Schwartzreich: If you are involved in litigation, it is becoming increasingly important. Content on social media sites is most likely going to be relevant. Trend of cases has indicated a broader, early trigger to when the need to preserve evidence arises. You are going to be responsible for clients’ social media, what is discoverable content. You have to figure out how you are going to preserve it.
Facebook tool: download your information tool [see screen shots below]. You can download a good portion of your clients’ Facebook content, but some content is excluded. You need to figure out what is going to be relevant.
(click on images to enlarge)
Twitter: “Tweetake” program for backing up tweets.
Free tools may, however, be limited in scope. Courts will become frequently frustrated with counsel if they don’t look for this content early. You don’t want courts to require turning over of clients’ login information during discovery.
Also, how are you going to get Internet information admitted at trial? Courts are not that forgiving at authenticating information from the Internet.
Paez: 12 Delaware Law Review 2011 article – August 2nd [see: Ethical Risks Arising From Lawyers’ Use of (and Refusal to Use) Social Media by Margaret M. DiBianca, p. 179 (pdf)] cited New York Law Journal – 60% of domestic relations lawyers collect information through the Internet. Varies by area of law. Also, to make an argument you have to understand how a Facebook page works. Your 14 year old who has 1000 friends is going to be in the workforce sooner rather than later, you better understand this.
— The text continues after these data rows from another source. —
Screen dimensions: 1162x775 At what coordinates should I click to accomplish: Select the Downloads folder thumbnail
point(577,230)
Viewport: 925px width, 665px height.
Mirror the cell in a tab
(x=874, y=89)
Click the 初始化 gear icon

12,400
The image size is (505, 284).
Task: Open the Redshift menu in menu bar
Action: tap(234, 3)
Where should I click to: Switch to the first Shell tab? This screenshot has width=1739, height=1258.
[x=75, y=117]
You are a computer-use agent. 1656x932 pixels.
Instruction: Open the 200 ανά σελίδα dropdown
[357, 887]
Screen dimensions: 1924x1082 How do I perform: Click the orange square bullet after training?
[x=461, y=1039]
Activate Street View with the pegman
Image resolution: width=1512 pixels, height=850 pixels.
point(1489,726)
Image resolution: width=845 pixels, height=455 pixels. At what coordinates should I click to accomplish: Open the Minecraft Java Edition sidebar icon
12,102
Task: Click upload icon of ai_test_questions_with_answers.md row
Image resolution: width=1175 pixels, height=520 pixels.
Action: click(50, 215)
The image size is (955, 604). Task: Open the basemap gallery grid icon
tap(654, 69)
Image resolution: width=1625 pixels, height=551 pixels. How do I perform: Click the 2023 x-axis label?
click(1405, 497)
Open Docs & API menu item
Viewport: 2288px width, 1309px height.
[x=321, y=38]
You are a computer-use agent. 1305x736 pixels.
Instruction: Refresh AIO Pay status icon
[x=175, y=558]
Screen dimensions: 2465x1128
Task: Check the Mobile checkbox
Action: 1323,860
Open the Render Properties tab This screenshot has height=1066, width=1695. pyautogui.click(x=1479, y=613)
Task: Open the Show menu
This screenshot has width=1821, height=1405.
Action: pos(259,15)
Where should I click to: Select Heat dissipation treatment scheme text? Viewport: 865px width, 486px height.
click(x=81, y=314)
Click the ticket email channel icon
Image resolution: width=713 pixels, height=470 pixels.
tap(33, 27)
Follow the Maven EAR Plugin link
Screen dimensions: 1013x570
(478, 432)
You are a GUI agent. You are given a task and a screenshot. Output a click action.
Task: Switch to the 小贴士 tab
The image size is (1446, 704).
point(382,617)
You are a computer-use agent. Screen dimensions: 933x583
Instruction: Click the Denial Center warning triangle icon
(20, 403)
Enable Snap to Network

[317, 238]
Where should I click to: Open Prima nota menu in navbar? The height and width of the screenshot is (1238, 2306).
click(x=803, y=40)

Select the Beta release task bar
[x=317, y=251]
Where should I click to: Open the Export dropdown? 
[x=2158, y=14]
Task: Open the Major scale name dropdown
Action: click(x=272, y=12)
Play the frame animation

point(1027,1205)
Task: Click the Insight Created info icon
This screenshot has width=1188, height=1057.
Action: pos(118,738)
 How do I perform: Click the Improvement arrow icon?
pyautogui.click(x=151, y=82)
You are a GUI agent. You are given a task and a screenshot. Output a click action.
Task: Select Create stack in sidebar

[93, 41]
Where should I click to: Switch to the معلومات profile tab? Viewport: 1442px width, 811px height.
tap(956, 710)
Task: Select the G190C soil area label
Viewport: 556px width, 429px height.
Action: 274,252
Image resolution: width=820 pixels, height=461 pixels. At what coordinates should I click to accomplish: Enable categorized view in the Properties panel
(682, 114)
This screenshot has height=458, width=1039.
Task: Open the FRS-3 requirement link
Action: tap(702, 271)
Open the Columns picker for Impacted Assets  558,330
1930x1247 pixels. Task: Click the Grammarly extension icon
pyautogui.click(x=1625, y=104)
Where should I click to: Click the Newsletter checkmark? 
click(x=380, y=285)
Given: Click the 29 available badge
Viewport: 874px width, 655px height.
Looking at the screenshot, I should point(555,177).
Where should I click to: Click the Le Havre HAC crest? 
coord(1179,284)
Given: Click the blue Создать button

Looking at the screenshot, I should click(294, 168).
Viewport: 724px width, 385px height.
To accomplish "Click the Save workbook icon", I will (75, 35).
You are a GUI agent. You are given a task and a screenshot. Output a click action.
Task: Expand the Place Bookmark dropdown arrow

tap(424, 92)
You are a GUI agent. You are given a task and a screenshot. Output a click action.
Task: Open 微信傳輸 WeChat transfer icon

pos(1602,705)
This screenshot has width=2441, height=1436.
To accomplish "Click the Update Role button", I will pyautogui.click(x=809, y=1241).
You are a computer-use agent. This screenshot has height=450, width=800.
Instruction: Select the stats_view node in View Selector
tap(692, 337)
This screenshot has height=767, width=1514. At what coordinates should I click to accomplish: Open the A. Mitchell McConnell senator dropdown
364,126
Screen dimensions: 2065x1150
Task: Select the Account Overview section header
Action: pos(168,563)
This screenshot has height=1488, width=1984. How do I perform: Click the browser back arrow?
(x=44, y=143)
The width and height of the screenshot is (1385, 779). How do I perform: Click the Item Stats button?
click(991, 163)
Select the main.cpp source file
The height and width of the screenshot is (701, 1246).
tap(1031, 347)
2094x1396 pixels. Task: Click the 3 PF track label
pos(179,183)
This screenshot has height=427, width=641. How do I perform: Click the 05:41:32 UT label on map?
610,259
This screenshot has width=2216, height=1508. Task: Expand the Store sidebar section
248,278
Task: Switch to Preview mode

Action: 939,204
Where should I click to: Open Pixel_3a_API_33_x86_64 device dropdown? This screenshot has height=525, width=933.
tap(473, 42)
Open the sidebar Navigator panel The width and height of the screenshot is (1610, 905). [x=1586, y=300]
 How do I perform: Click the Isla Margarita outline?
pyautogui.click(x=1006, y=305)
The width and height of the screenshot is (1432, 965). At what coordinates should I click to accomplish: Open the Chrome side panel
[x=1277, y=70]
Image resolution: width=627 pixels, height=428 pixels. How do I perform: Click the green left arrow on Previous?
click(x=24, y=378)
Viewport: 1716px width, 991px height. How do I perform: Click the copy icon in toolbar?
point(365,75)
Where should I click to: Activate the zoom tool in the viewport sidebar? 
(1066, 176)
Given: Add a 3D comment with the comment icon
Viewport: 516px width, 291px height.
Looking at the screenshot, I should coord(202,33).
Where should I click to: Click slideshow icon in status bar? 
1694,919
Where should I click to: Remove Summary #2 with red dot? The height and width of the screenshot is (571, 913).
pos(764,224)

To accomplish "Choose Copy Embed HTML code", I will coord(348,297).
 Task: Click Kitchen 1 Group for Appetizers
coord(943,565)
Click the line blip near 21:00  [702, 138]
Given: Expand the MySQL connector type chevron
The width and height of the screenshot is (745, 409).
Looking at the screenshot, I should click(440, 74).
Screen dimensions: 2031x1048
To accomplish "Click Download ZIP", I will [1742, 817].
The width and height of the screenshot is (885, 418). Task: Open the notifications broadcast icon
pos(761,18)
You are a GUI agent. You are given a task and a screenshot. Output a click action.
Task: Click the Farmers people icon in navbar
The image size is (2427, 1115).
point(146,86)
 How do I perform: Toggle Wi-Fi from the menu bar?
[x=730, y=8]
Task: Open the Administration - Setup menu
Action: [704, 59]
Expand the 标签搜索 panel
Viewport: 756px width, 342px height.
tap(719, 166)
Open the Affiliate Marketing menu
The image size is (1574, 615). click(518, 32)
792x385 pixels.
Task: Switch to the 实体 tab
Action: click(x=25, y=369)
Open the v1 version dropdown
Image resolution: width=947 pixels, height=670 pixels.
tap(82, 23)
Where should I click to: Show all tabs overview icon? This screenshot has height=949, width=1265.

Heenan: www.accessprivacy.com – 30 page paper from May 2011 – not just an obligation for lawyers, but a potential opportunity.
Q (from counsel to large corporation): He does not understand why social media is not blocked inside organizations, and just unblock those who need to do marketing research.
Nance: It is your job to promote the entity and it is not just those in PR e.g. if she is on a panel at the ABA conference, she wants to tweet to drive people to her organization.
Dexter: There was a lot of effort put into blocking sites early on. As a practical matter, you no longer need your computer to access social networking sites, so this is no longer going to work. Wasting time in the workplace as a selective enforcement issue is almost insurmountable. The technology is way ahead.
Paez: You are never going to be able to stop employees from posting Facebook updates. Don’t put a policy in place you cannot enforce.
Comment from the audience: If you see posts from a juror, you have an ethical obligation to report it to the court.